BACKGROUND AND AIMS
The definition and severity of checkpoint inhibitor-induced liver injury (ChILI) have been reported using the Common Terminology Criteria for Adverse Events (CTCAE) used in cancer therapy.1 Among patients with melanoma receiving checkpoint inhibitors (CPI), alanine aminotransferase elevation >5-fold (Grade 3) occurs in 1–16%.2 However, the incidence rate of ChILI by treatment duration (time at risk) per type of cancer and CPI regime has not been accurately assessed. The authors estimated the risk and incident rate of ChILI in patients with melanoma or renal cell carcinoma who received CPI at Nottingham University Hospitals, UK, from 2011 to 2021.
MATERIALS AND METHODS
Using a prospective oncology prescribing database, the authors identified all adult patients who received CPI for adjuvant or metastatic melanoma or metastatic renal cell carcinoma over 10 years (2011–2021). The authors performed prescription event monitoring using patient-related records and digital records to identify ChILI, other immune-related adverse events, and response to rechallenge. International Expert Working Group (EWG) for drug-induced liver injury case definitions were used to define ChILI cases and grade severity.3 Causality was assessed using Roussel Uclaf Causality Assessment Method (RUCAM).4 Duration at risk for each patient was calculated, and the risk and incidence rate of ChILI were measured.
Out of 432 patients, 47 patients met the criteria and were identified as possible ChILI. After causality assessment, 9/47 (19.1%) were excluded due to other aetiologies. Overall, ChILI occurred in 38 patients (8.8%) and the highest risk of ChILI was noted in patients with melanoma who received combination therapy (28.4%). RUCAM was possible in nine, probable in 22, and highly probable in seven cases. The overall incidence rate of ChILI was 11.5 (95% confidence interval: 8.2–15.8) per 1,000 patient-months, with most cases occurring in patients with melanoma treated with dual checkpoint inhibition (38.1; 95% confidence interval: 25.5–54.7), as shown in Table 1. The pattern of liver injury was hepatocellular in 22 cases (57.9%), mixed in 11 (28.9%), and cholestatic in five (13.2%). Although nine patients (23.7%) were classified with Grade 4 hepatitis according to CTCAE (life-threatening), ChILI severity was mild in 11 (29%) and moderate in 27 (71%) based on EWG grading. Only two patients developed jaundice, and none progressed to acute liver failure. Thirty-six of 38 patients (94.7%) received corticosteroids, with two requiring second-line therapy with mycophenolate mofetil. Mean time to resolution of ChILI was 82±65 days following steroid therapy compared with 49±21 days in those untreated. Of 38 ChILI cases, 15 (39.5%) were retreated with a single CPI, and only one patient developed recurrent ChILI (6.7%). However, three developed colitis (20%), and one each developed hypophysitis and severe neuropathy (6.7%).

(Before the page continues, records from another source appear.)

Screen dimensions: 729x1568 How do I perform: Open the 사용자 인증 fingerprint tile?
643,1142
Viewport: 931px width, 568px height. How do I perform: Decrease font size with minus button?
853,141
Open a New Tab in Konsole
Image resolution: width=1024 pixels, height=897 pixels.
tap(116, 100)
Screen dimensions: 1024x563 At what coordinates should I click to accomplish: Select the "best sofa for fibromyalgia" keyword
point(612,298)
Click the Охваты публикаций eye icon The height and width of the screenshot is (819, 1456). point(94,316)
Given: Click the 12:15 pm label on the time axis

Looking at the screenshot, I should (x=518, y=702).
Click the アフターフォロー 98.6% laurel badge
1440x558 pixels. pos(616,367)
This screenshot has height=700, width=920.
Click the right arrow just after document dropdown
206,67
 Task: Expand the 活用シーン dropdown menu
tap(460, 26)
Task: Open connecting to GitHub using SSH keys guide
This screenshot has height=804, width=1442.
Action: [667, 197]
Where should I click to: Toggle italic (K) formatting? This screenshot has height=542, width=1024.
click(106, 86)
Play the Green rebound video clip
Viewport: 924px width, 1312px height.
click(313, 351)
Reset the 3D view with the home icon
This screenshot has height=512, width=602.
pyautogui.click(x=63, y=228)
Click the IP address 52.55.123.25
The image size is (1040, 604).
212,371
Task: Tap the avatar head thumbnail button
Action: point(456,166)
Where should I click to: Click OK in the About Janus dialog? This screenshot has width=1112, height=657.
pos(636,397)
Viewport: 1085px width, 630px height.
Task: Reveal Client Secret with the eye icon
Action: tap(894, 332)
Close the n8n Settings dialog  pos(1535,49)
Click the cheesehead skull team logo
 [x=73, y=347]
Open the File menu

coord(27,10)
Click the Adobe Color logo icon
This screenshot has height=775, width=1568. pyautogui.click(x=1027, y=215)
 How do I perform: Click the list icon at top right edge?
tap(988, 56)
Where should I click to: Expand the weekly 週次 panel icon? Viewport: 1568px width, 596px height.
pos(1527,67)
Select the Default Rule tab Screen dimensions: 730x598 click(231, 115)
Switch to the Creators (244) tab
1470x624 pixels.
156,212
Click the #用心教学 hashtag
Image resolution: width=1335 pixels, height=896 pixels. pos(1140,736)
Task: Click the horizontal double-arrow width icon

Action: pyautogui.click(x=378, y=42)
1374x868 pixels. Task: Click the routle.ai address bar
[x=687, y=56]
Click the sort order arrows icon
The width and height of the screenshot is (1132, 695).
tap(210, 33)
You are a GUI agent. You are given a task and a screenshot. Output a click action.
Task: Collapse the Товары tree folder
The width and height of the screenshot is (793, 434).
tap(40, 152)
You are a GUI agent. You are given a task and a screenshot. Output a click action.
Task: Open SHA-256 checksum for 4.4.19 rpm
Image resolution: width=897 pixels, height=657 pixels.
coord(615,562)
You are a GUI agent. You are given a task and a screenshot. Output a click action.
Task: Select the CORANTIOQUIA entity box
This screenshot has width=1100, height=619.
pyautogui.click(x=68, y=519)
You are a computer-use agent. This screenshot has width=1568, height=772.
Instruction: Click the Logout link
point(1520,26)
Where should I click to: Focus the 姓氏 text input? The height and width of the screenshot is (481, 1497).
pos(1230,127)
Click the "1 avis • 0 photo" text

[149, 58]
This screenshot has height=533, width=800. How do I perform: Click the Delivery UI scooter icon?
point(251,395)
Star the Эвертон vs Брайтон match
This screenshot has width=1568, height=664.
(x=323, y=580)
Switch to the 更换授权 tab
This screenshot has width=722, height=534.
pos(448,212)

Incidence rate of ChILI was 11.5 per 1,000 patient-months, with the highest incidence in patients receiving combination therapy for melanoma (38.1). Most cases were hepatocellular in pattern. Jaundice was rare, with no severe cases developing acute liver failure or requiring liver transplantation. Rechallenge with single CPI was feasible and most cases didn’t experience recurrence of ChILI; however, they were at risk of other immune-related adverse events, especially colitis. The risks and benefits of corticosteroid therapy need to be evaluated in a larger cohort of patients with ChILI.